Tuesday, 2 September 2014

Hands up if you can

Note the shirt
Day 143

Normal service was resumed this morning. Circuits overseen by Erik 
His bons mots always cheer. Today I had him snap this rather fetching image of me performing shoulder presses with a 9kg medicine ball. Alzheimer's Society shirt will be the one I wear for the big race this weekend. Always best to make sure a new garment doesn't chafe or anything. The gear is especially relevant since I am always banging on about the completely unnecessary seizing up of the arms and legs as you get old. I've gone on about it in this blog, I know. At what stage do older people stop trying to reach items on high shelves? At what stage does this render them incapable of raising an arm straight into the air? I have resolved to reach for sky, with or without medecine ball, daily. And stand on one leg. And do over 100 tricep dips and perform the crab every day until...I die?
So there's that. And then there's Kent AC track training in a couple of hours. Better to be busy.
This morning: 5x cicuits involving shoulder presses, weight raises, weighted lunges, battle rope, in and out, underground, tyre slam and I think that's it.  Unround those shoulders.

Monday, 1 September 2014

Working backwards

counting sheep
1 September 2014
Day 142

Wise friend Carrie said to me, when I was angsting about rest and recovery, particularly in view of the coming Stonehenge to Avebury test, that I should learn to treat the bedtime deadline with as much respect as the going to work one in the morning.

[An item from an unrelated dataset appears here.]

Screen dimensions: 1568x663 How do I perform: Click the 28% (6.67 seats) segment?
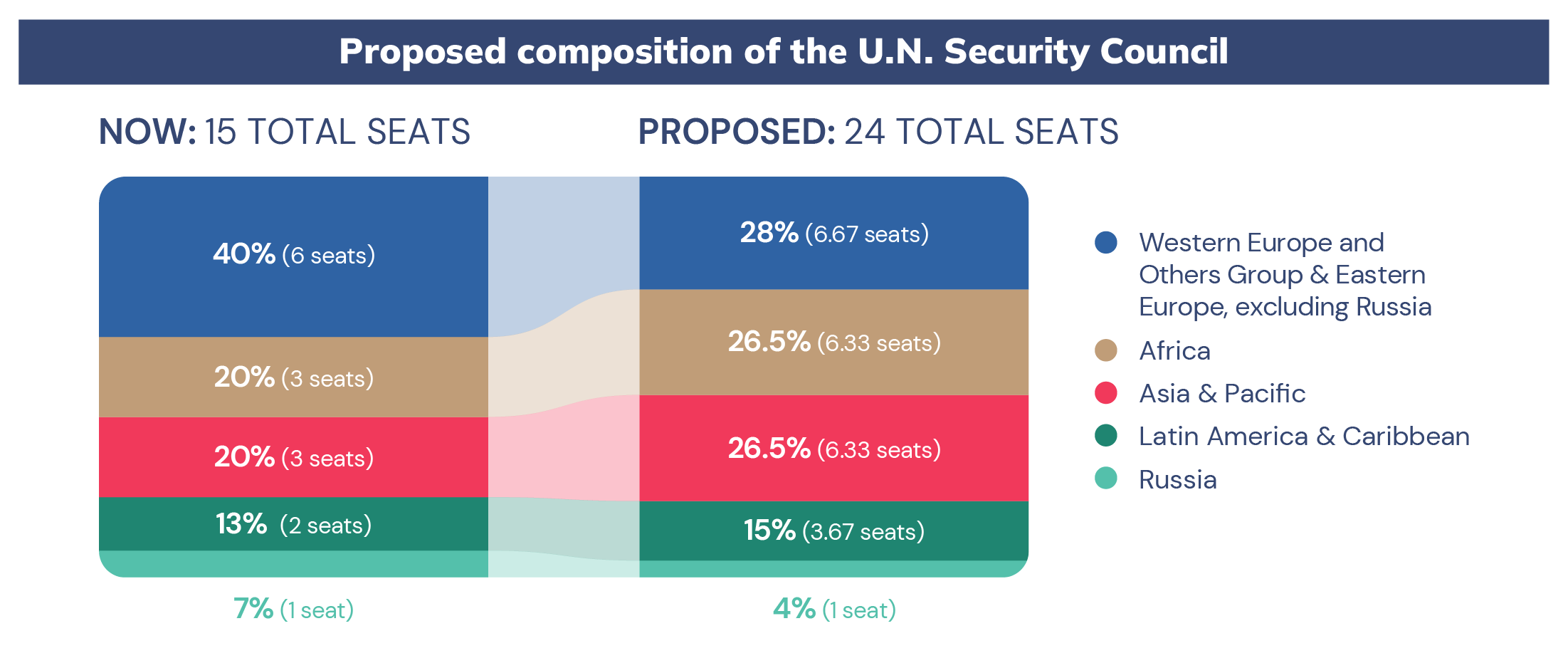point(833,233)
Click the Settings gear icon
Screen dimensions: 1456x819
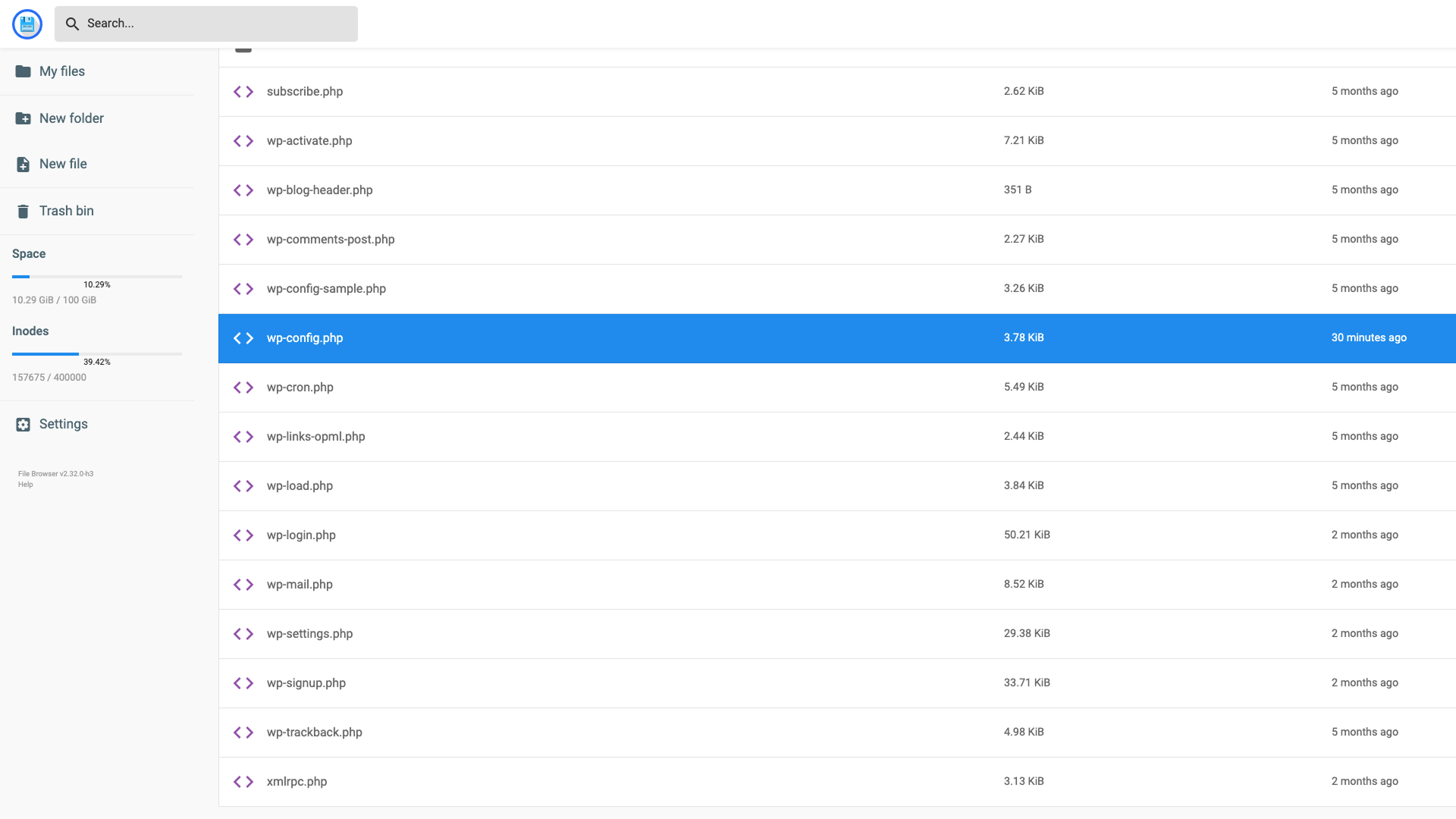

When you have to be at work for 9.30am, you set your alarm accordingly, to make sure that there's time to fit in all the faffing before you get on your bike. Yet we, or should I say I, let panic about undone chores push bedtime later and later, with the result that there's no reading, no calming yoga practice, no pleasureable bathtime and annointing of runner's body with arnica oil and lavender balm. Just a shut down of lap top and a topple into bed, where husband lies snoring. No wonder I lie awake fretting. The plan wa today to work backwards from the ideal 10pm shut down, and eave myself enough time to achieve it. Not done today, sadly.